= Data under study =

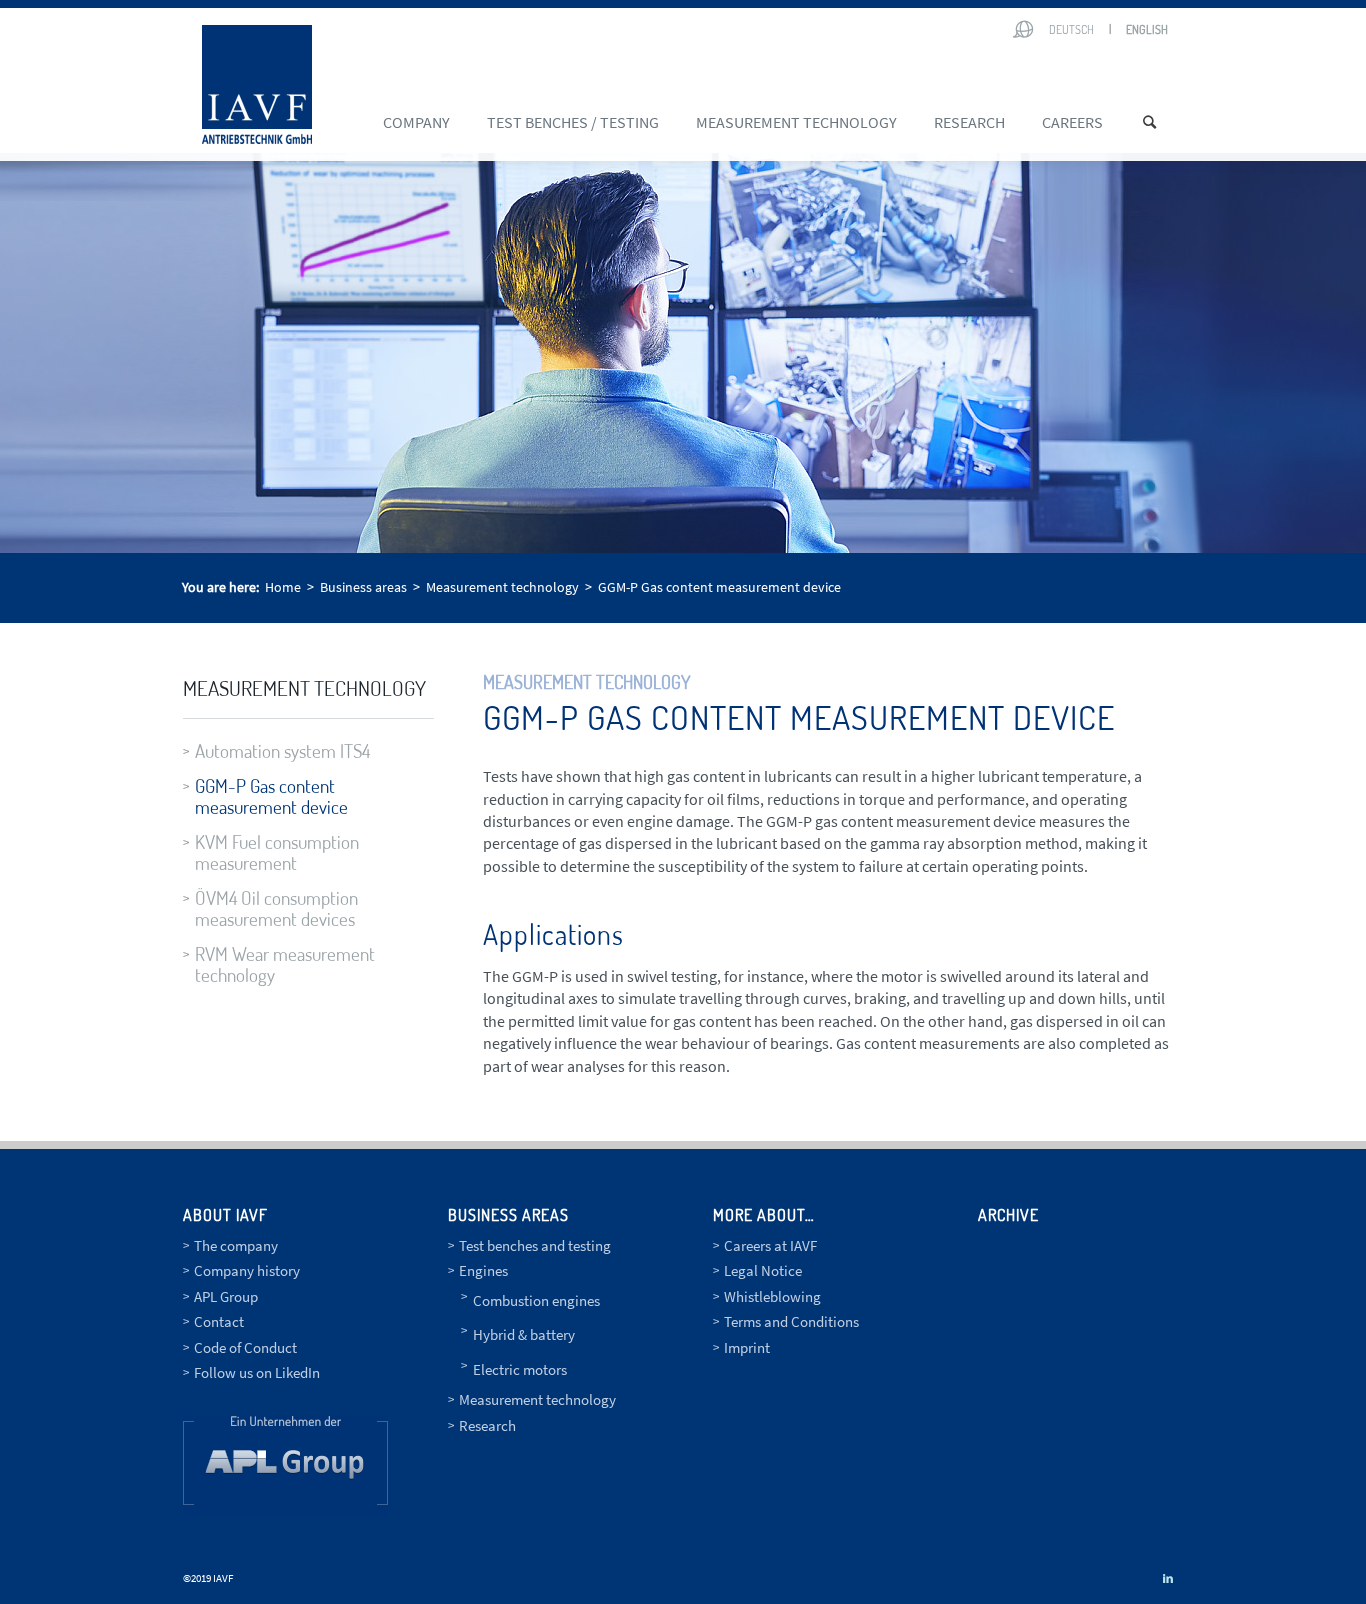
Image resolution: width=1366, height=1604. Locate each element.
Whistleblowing (772, 1296)
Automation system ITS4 (282, 750)
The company (236, 1245)
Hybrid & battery (524, 1334)
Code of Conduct (245, 1347)
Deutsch (1071, 29)
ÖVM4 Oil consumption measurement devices (276, 908)
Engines (483, 1270)
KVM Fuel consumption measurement (277, 852)
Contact (219, 1321)
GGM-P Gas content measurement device (271, 796)
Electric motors (520, 1369)
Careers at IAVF (770, 1245)
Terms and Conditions (791, 1321)
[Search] (1156, 122)
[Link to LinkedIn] (1168, 1578)
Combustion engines (536, 1300)
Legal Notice (763, 1270)
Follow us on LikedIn (257, 1372)
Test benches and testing (535, 1245)
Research (487, 1425)
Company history (247, 1270)
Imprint (747, 1347)
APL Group (226, 1296)
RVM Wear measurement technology (285, 964)
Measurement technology (304, 687)
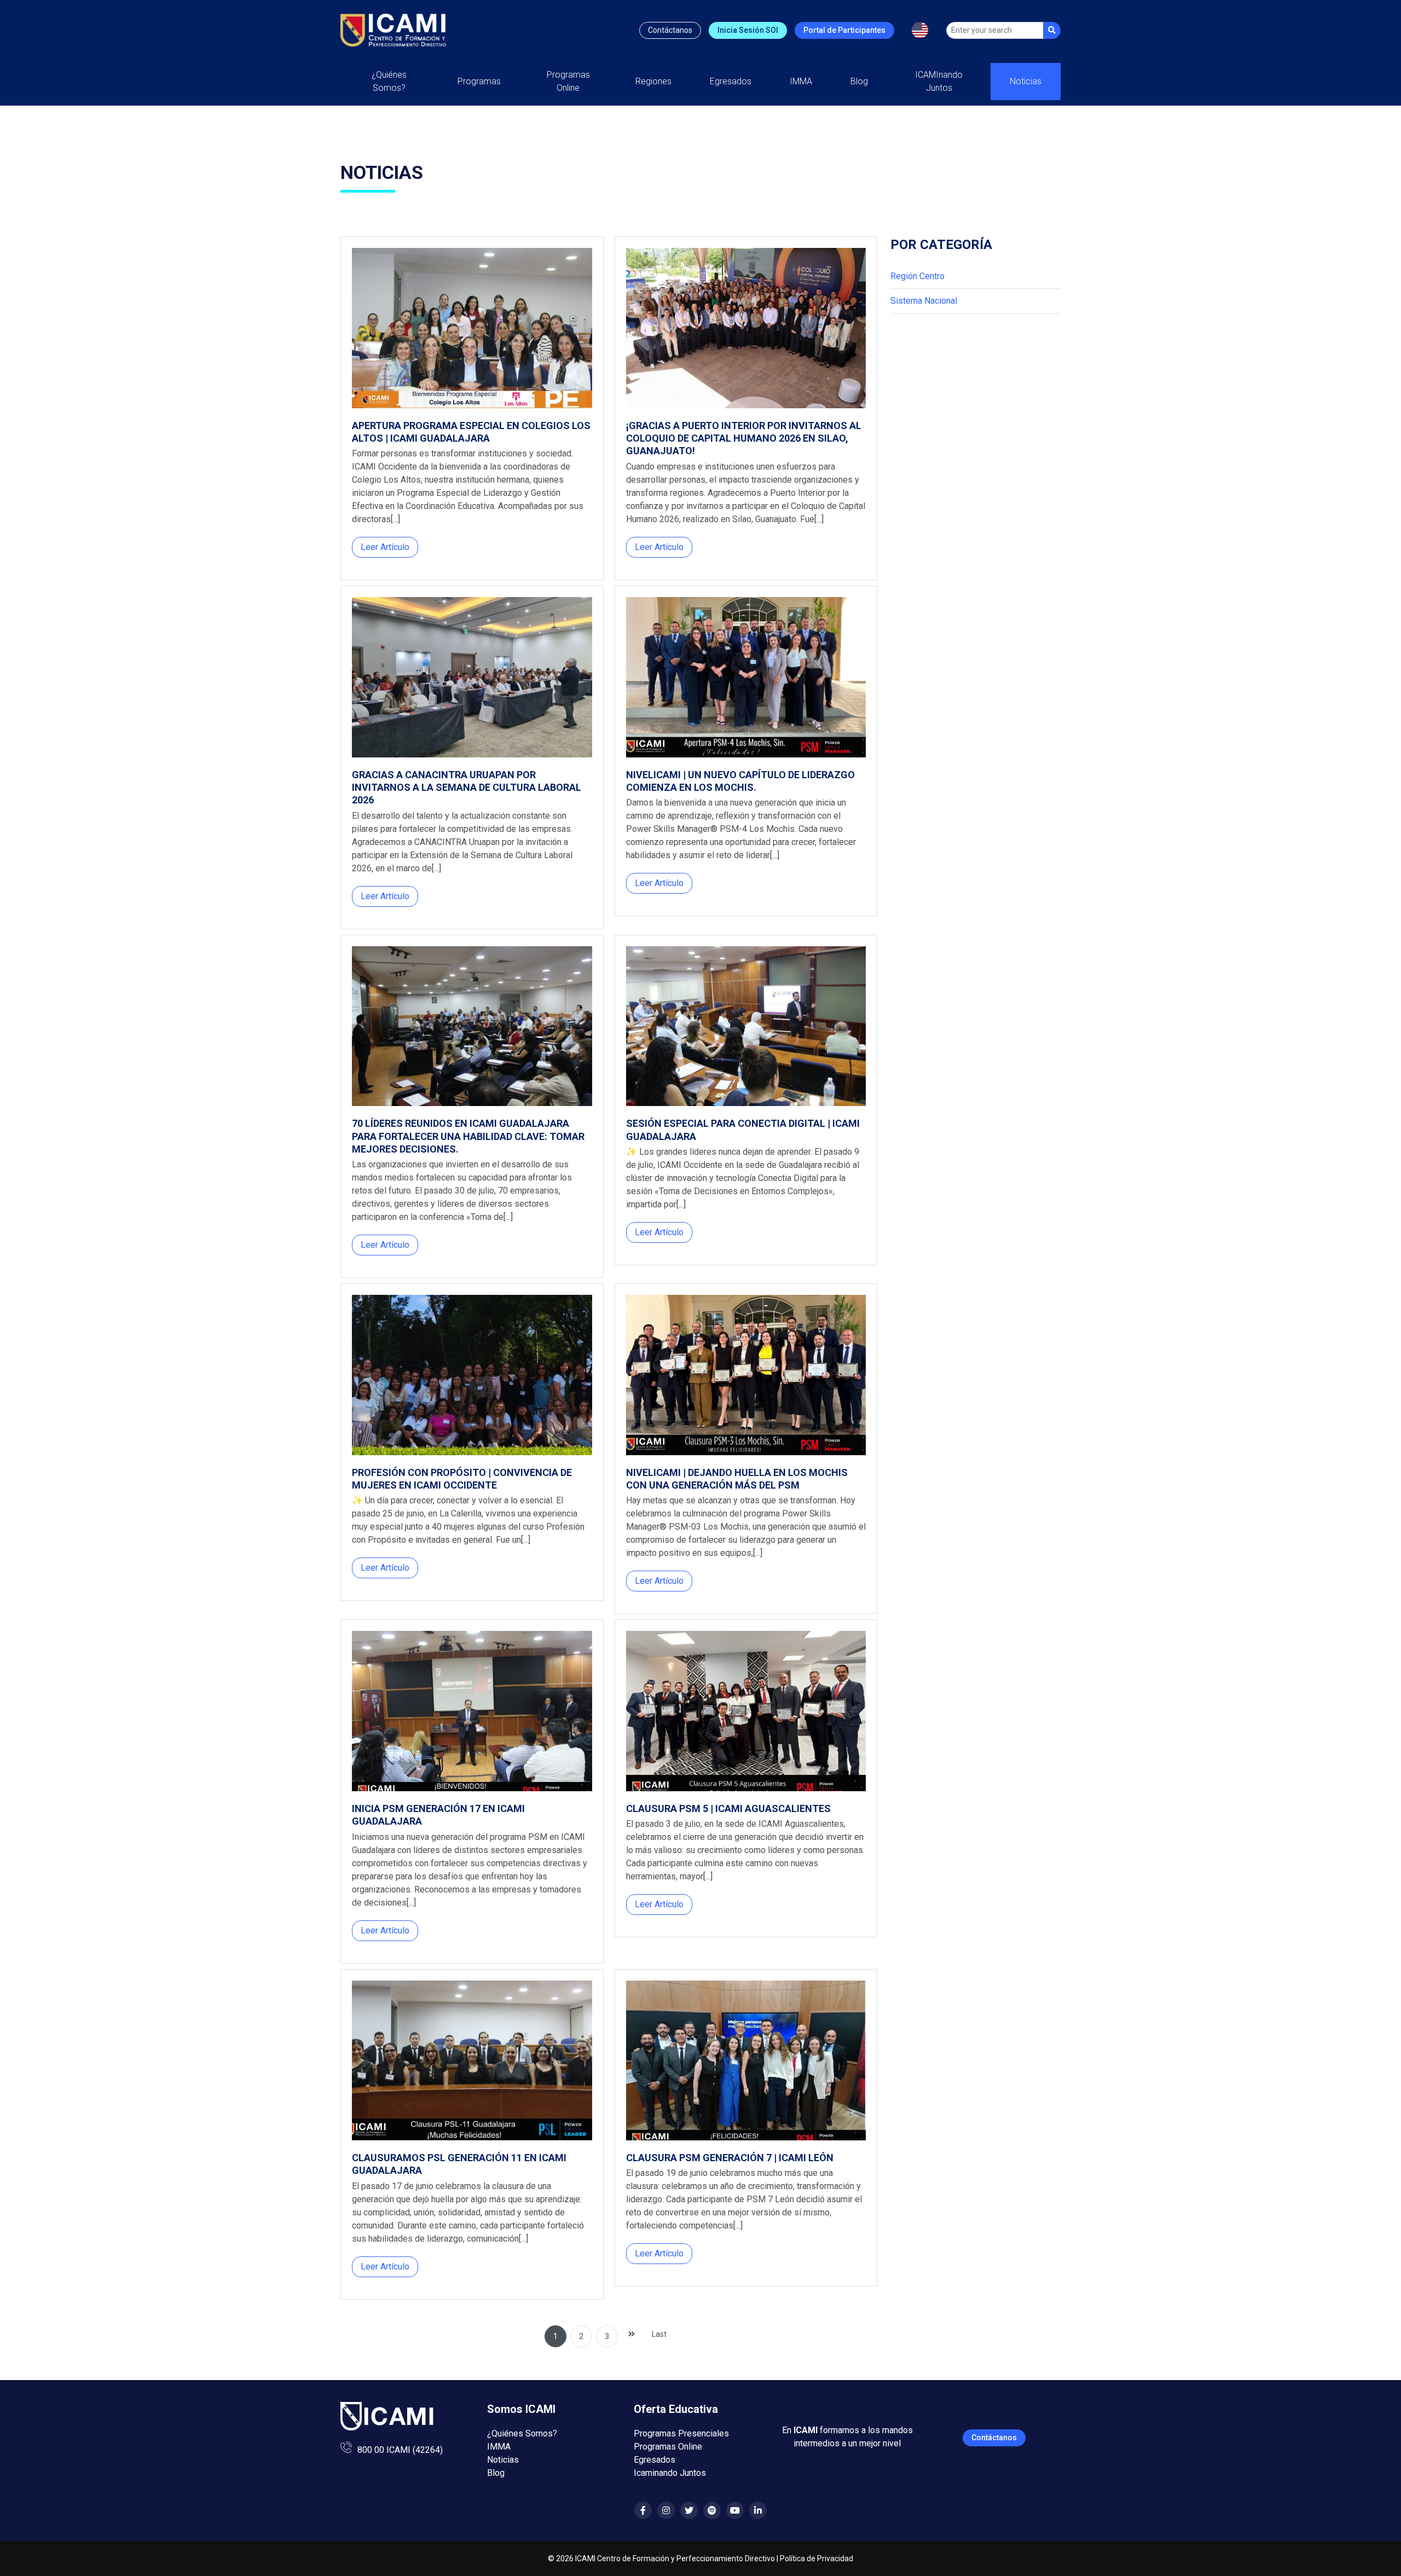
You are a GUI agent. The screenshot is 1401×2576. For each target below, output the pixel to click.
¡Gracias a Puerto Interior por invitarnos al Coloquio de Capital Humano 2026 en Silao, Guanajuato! (743, 438)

= Task requirements =
What you return must be the entries above, exactly as they appear, without any pictures.

= Solution =
Image resolution: width=1366, height=1604. Locate each element.
Whistleblowing (772, 1296)
Automation system ITS4 (282, 750)
The company (236, 1245)
Hybrid & battery (524, 1334)
Code of Conduct (245, 1347)
Deutsch (1071, 29)
ÖVM4 Oil consumption measurement devices (276, 908)
Engines (483, 1270)
KVM Fuel consumption measurement (277, 852)
Contact (219, 1321)
GGM-P Gas content measurement device (271, 796)
Electric motors (520, 1369)
Careers at IAVF (770, 1245)
Terms and Conditions (791, 1321)
[Search] (1156, 122)
[Link to LinkedIn] (1168, 1578)
Combustion engines (536, 1300)
Legal Notice (763, 1270)
Follow us on LikedIn (257, 1372)
Test benches and testing (535, 1245)
Research (487, 1425)
Company history (247, 1270)
Imprint (747, 1347)
APL Group (226, 1296)
RVM Wear measurement technology (285, 964)
Measurement technology (304, 687)
You are a GUI agent. The screenshot is 1401×2576. For each target below, output the pixel to click.
¡Gracias a Puerto Interior por invitarnos al Coloquio de Capital Humano 2026 en Silao, Guanajuato! (743, 438)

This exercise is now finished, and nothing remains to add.